そのためには、【2番目】として、「期日通知書」(後記①)で、調停の第1回目期日の日時、調停の事件番号、裁判所の担当部担当係の担当書記官の氏名・電話番号を確認して下さい
裁判所への連絡に必要なので、この通知はなくさないようにして下さい。

【3番目】として、「連絡先等の届出書」に記載して下さい
この書面には、相談者が書類を受け取る場所(裁判所からすれば郵送先)、相談者の平日昼間の連絡先等を記載します
なお、この連絡先やその他の情報について、申立人及び他の相続人に知られたくないときは、「非開示の希望に関する申出書」(後記⑤)にその旨記載し、その下に、「連絡先等の届出書」や、その他非開示を求める書面を、ホチキス止めして下さい

【4番目】として、「答弁書」、「事情説明書」などの名称の事実関係を主張する書面に記載して下さい
なお、この書面は、申請があれば、他の相続人に閲覧(見る)させたりコピーさせたりすることもありますので、ご注意下さい

この書面には、下記の「第1」~「第4」の事項を記載することになります。
第1 遺産分割の前提となる問題について
として、遺言書、遺産分割協議、相続人の範囲、相続人の判断能力、行方不明の相続人がいないか、遺産の範囲等を記載することになります。

第2 被相続人について
として、被相続人(亡くなった方)の死亡原因と死亡までの状態、同居していた相続人の有無、身の回りの面倒をみていた相続人、被相続人の生計、被相続人から贈与を受けていた相続人、被相続人の債務等を記載することになります。

第3 今回の申立てについて
として、調停が申し立てられるまでのいきさつ(話し合いの有無、話し合いがまとまらなかった原因)、争いがあるのは、どの相続人とどの相続人の間か等を記載することになります。

第4 分割方法について
として、希望する分割方法を記載することになります。

【5番目】に、「進行に関する照会回答書」を記載します
この書面は、原則として閲覧・コピーの対象とはしない取り扱いになっています

内容としては、第1回調停期日への出席の有無、欠席の場合の理由、代理人弁護士の選任予定、相続人の中に裁判所で暴力をふるうおそれがある方がいるかどうか、調停期日の希望等、記載することになります。
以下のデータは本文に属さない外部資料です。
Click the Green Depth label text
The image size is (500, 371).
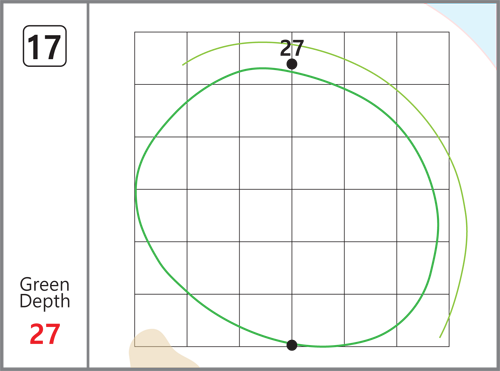click(x=45, y=293)
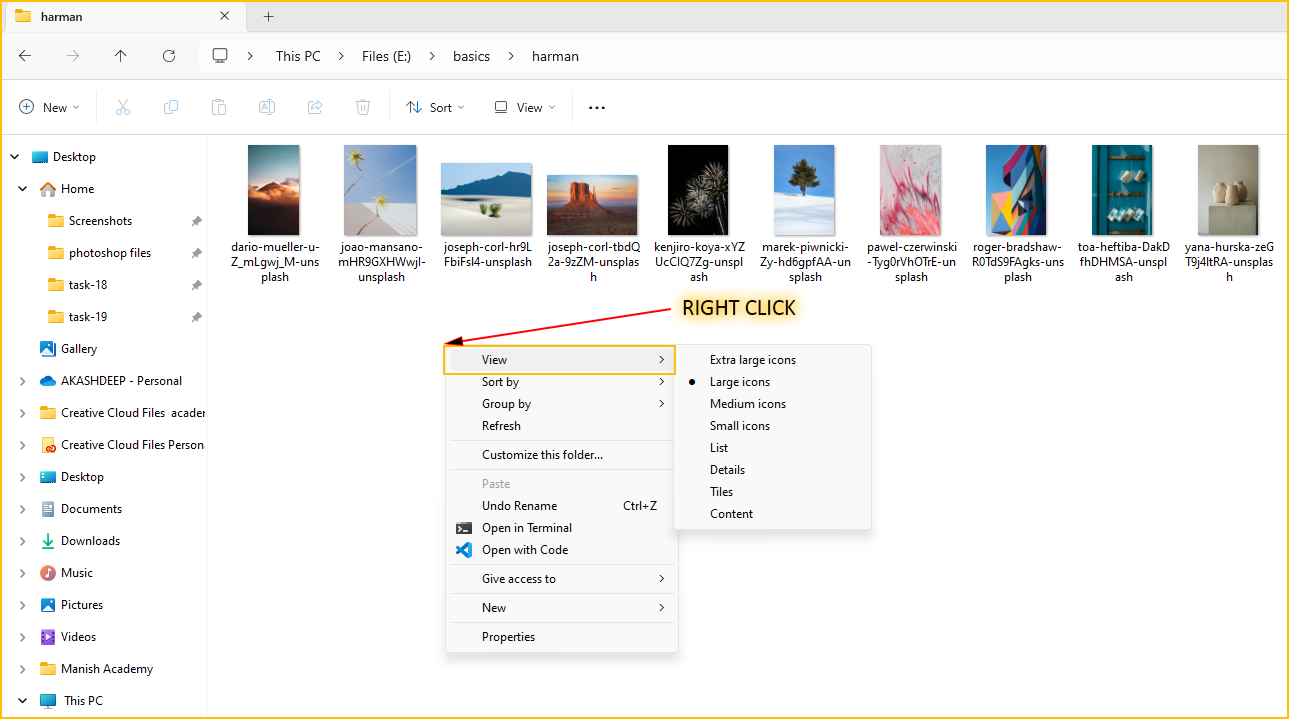Click the Cut scissors icon in toolbar
This screenshot has height=719, width=1289.
pyautogui.click(x=123, y=108)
記載しましたら、1「連絡先等の届出書」、2「答弁書」、3「進行に関する照会回答書(相手方用)」等を、郵送等(返信用封筒が同封されている場合はそれで)で、第1回期日の1週間前までに提出します。

第1回目の期日までに、遺産等についての資料を出すこともありますが、素人の方でまた弁護士に頼まれていない方の場合は、第1回目の期日までは、とりあえず、上記の書類を提出し、できれば、実際行ってみる(2回目の期日でもよいですが)のもよいと思います。

もともと、自分たちだけでは無理だと思えば、早めに、弁護士に相談する方がよいですが、迷われるようでしたら、調停委員の話、意見を聞いて、必要があれば、弁護士に相談下さい。

※【裁判所から送付される書面】

① 期日通知書
② 調停申立書・遺産目録などのコピー
③ 「遺産分割調停案内(相手方となられた方へ)」、<遺産分割調停の相手方となった方へ>、<家事事件の相手方となった方へ>などの名称の裁判所からの説明書
④ 連絡先等の届出書
⑤ 非開示の希望に関する申出書(必要がある場合のみ提出)
⑥ 「答弁書」、「事情説明書」などの名称の事実関係を主張する書面(必ず提出する必要があります。)
⑦ 進行に関する照会回答書(相手方用)などの進行に関する書面(必ず提出する必要があります)
⑧ 遺産分割調停の進め方(チャート図)
⑨ 書面の提出について
⑩ 遺産分割調停に必要な添付資料(相手方用)
などがあります。なお、これらは東京家庭裁判所の場合です。